Inutile de le préciser, Vera ne put vaincre Vargo.
Vargo était fort, même sans adopter la moindre posture de combat. La libération de sa divinité et sa provocation suffisaient à submerger Vera.
« Quoi, tu ne reviens pas à la charge ? »
L'expression de Vera se crispa aux mots de Vargo.
« …J'ai perdu. »
« Pff, quel ennui. »
Même s'il se rabaissait lui-même, c'était la seule chose que Vera pût faire.
Le Sanctuaire s'estompa.
Vera stabilisa sa respiration et calma ses émotions bouillonnantes tout en réfléchissant.
'Il n'y a aucune ouverture.'
C'était une puissance digne du titre de plus fort — ce serait l'expression juste.
Un corps entier débordant de divinité.

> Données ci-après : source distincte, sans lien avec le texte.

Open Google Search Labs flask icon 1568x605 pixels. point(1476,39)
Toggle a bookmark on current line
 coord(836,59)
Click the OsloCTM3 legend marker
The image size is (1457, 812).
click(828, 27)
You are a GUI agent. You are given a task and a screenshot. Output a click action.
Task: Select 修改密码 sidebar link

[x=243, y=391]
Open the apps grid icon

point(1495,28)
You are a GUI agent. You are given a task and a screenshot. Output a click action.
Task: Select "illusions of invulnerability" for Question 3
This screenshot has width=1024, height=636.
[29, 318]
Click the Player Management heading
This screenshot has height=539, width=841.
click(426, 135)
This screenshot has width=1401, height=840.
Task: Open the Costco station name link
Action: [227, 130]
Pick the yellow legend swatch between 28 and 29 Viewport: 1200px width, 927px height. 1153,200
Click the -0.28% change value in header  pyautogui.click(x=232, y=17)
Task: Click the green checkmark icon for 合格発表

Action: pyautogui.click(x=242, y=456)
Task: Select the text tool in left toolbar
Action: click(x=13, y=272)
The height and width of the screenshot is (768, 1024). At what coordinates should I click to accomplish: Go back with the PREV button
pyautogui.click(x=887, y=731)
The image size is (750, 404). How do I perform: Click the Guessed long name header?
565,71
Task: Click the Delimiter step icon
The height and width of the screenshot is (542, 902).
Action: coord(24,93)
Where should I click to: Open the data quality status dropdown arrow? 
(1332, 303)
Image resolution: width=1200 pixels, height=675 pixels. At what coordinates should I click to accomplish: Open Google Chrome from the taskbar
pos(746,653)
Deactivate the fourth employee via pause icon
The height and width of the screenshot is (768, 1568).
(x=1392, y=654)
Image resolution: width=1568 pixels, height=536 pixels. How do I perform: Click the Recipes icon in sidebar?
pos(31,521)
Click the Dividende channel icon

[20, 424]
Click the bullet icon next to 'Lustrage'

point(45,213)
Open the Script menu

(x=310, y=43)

Une attitude décontractée et un esprit inébranlable. Et par-dessus tout, son Intention sans bornes. C'était un royaume que Vera n'avait actuellement aucun espoir de dépasser.
Face à ce pouvoir inexplicable, Vera demanda :
« Comment est-ce possible ? »
« Que veux-tu dire ? »
« Votre Intention, Votre Sainteté. »
Quoi qu'il en pensât, la pression qui s'abattait sur Vera tout au long de son affrontement avec Vargo provenait de son Intention, comparable à celle des Espèces Antiques.
Lorsqu'on lui demanda comment un homme qui n'avait pas vécu cent ans pouvait être comparé aux Espèces Antiques qui vivaient pour l'éternité, Vargo rit et répondit :
« C'est parce que je leur suis supérieur. »
Ce fut une réponse arrogante.
Pourtant, Vera l'accepta simplement à cause de celui qui la prononçait.
En effet, le vieillard connu sous le nom de Saint Empereur, Vargo St. Lore, était digne d'exhiber une telle arrogance.
« Sais-tu ce qui te manque ? »
Vargo se courba, et pourtant il restait plus grand que Vera.
Lelevant les yeux vers lui, Vera avala sa salive puis répondit :
« Quoi donc ? »
« La conviction. »
« …Quoi ? »
« C'est la conviction. »
La bouche de Vargo se tordit en un rictus déformé.
« La conviction que tu peux gagner. L'assurance que, peu importe la force de l'adversaire, tu lui es supérieur. C'est ce qui te manque. »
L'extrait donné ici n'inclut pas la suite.